In Europe, the European Commission-funded euCanSHare project is developing a data sharing and analysis platform that facilitates access to large volumes of cardiac and non-imaging data from multiple centres. Increased Similar initiatives and large cohorts are expected to emerge globally in the coming years, further increasing the potential of AI in cardiac imaging and clinical cardiology. To encourage and guide further research and development in the field of AI for cardiac imaging, several experts and leading institutions in this field have recently published position papers and reviews, outlining early achievements and Discusses current challenges and future prospects. By distinguishing between the use of classical AI and advanced approaches, we have summarized the most promising AI techniques for cardiac imaging. By examining each cardiac imaging method individually, we reviewed several clinical applications of AI in cardiac imaging. Focused on the only application of deep learning methods for cardiac image analysis, finally outlined current challenges and new opportunities, emphasizing the importance of addressing non-technical aspects of AI in cardiac imaging such as patient acceptance, privacy, and AI regulation. These papers provided general presentations and publicity in this area, but the purpose of this special issue, entitled Current and Future Roles of AI in Cardiac Imaging, is to cover the entire AI value chain in cardiac imaging [2]. It is to provide a more detailed and focused overview to cover.

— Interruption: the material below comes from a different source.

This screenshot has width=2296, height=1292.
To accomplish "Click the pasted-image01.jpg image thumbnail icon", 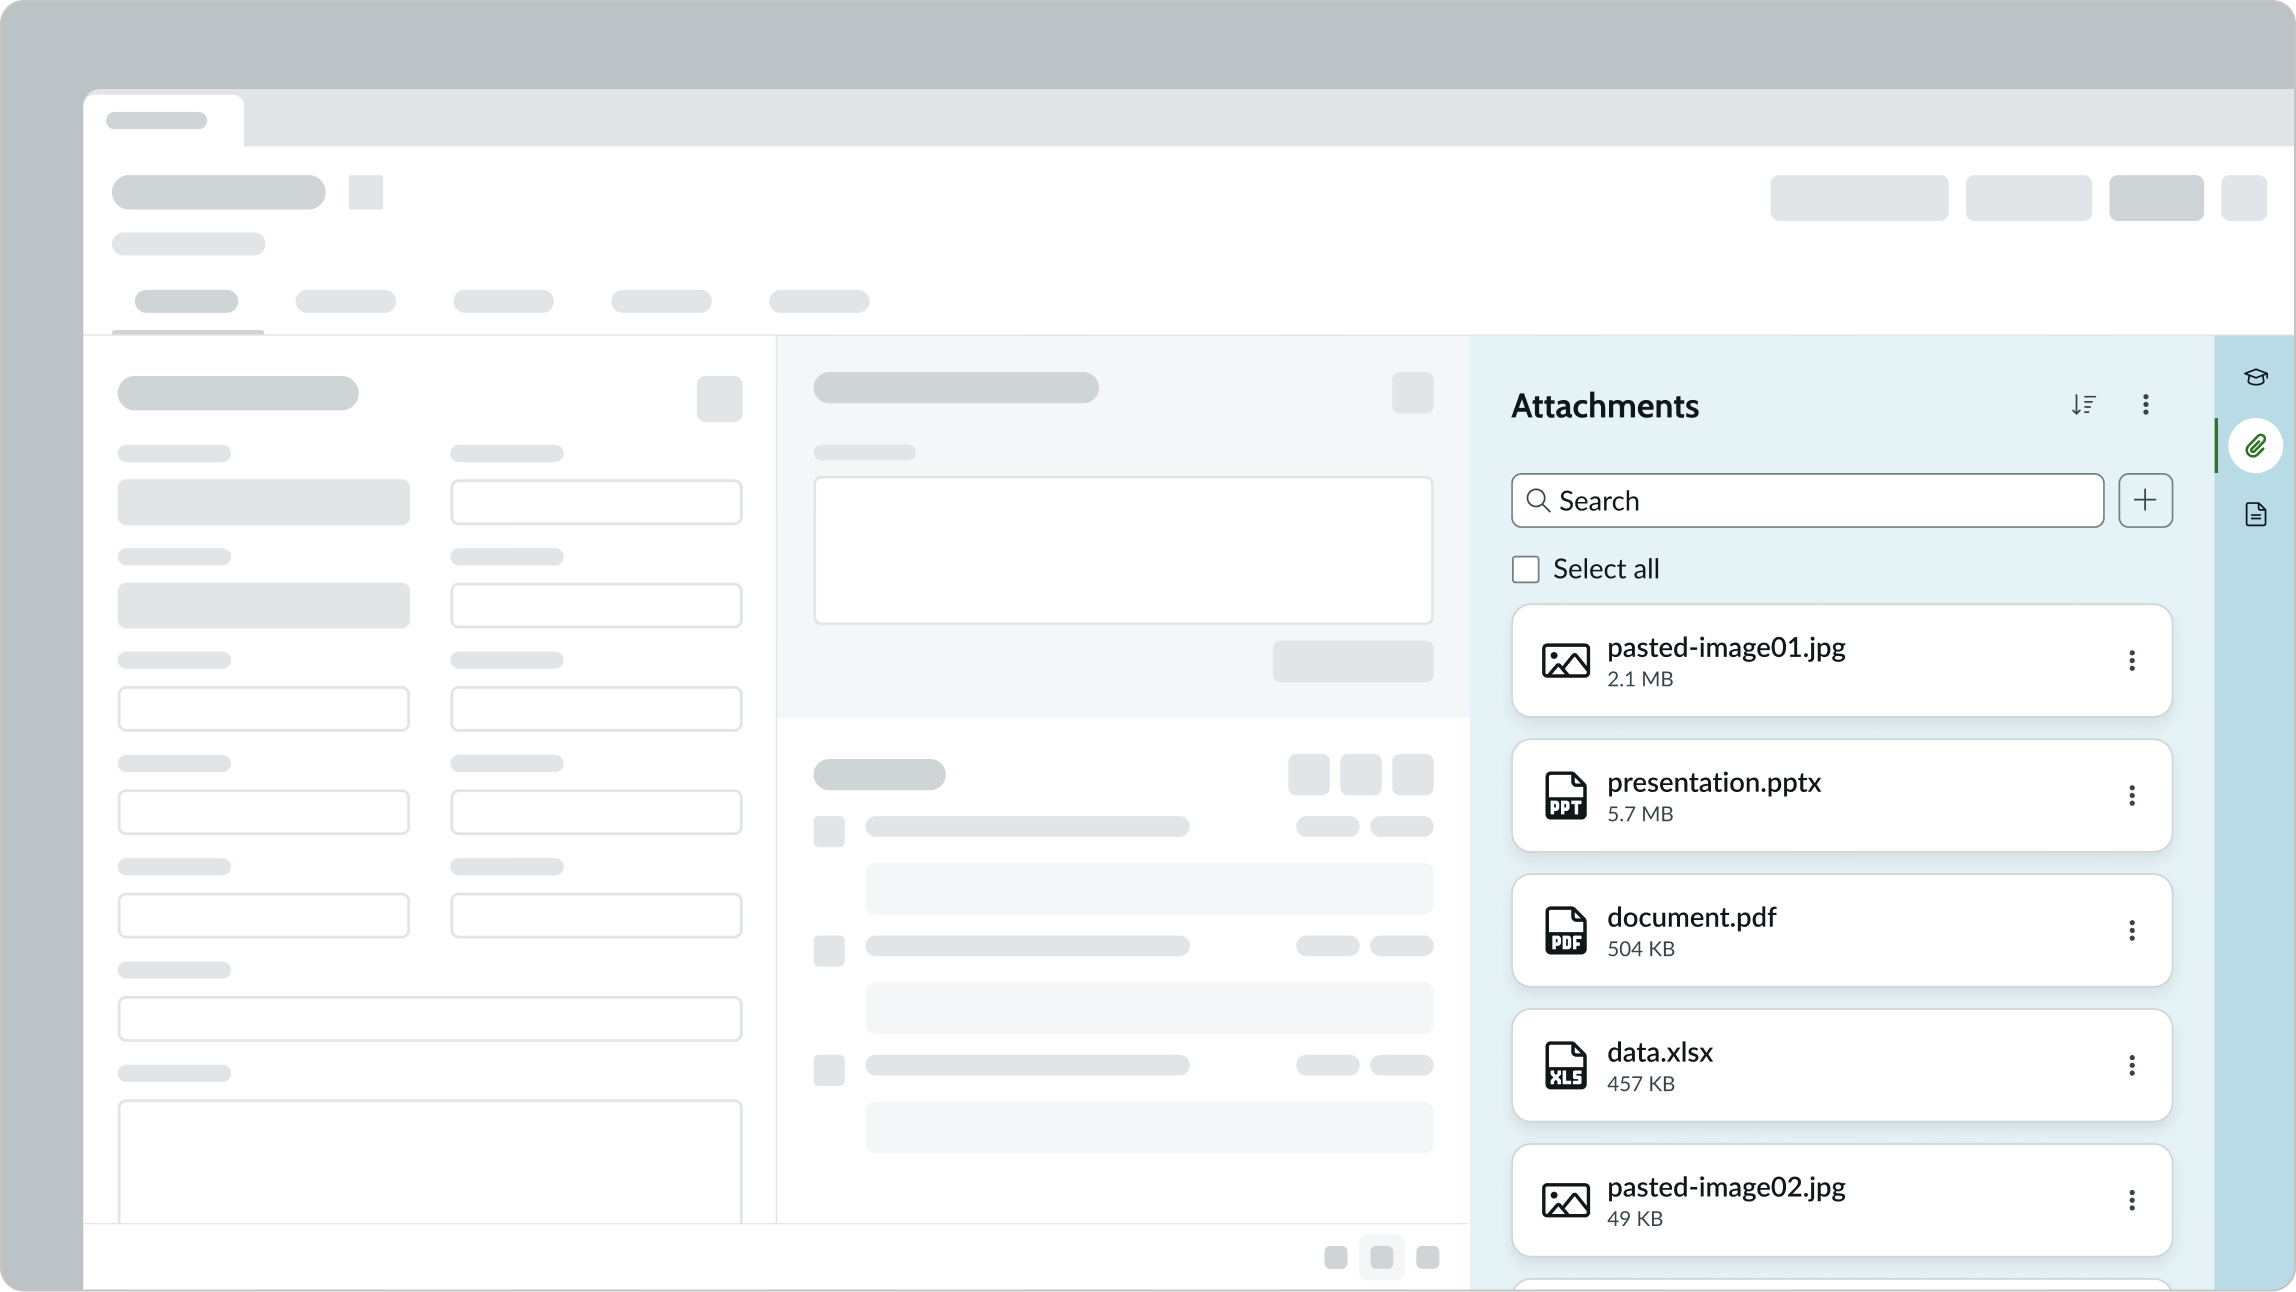I will click(x=1565, y=661).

Covers cardiac imaging. Specifically, we invited active experts from around the world to reconstruct the heart image, segment the heart image, analyse the shape and movement of the heart, and the heart image [3]. We have submitted a detailed review of some important areas of AI, Computational diagnosis, Integration of image genetics, and Social ethical implications and regulation. This comprehensive special edition consists of a total of nearly 1,000 references in this area, with direct methods, applications, strategies, datasets, tools, hypotheses, for both beginner and experienced researchers. It provides unparalleled resources for scrutinizing limits and opportunities. Investigate the relationship with each aspect of AI in cardiac imaging. Importantly, each paper should provide explanations and discussions to both AI and the clinical audience to facilitate democratization and progress in AI in cardiac imaging, and thus future collaboration and development in this area.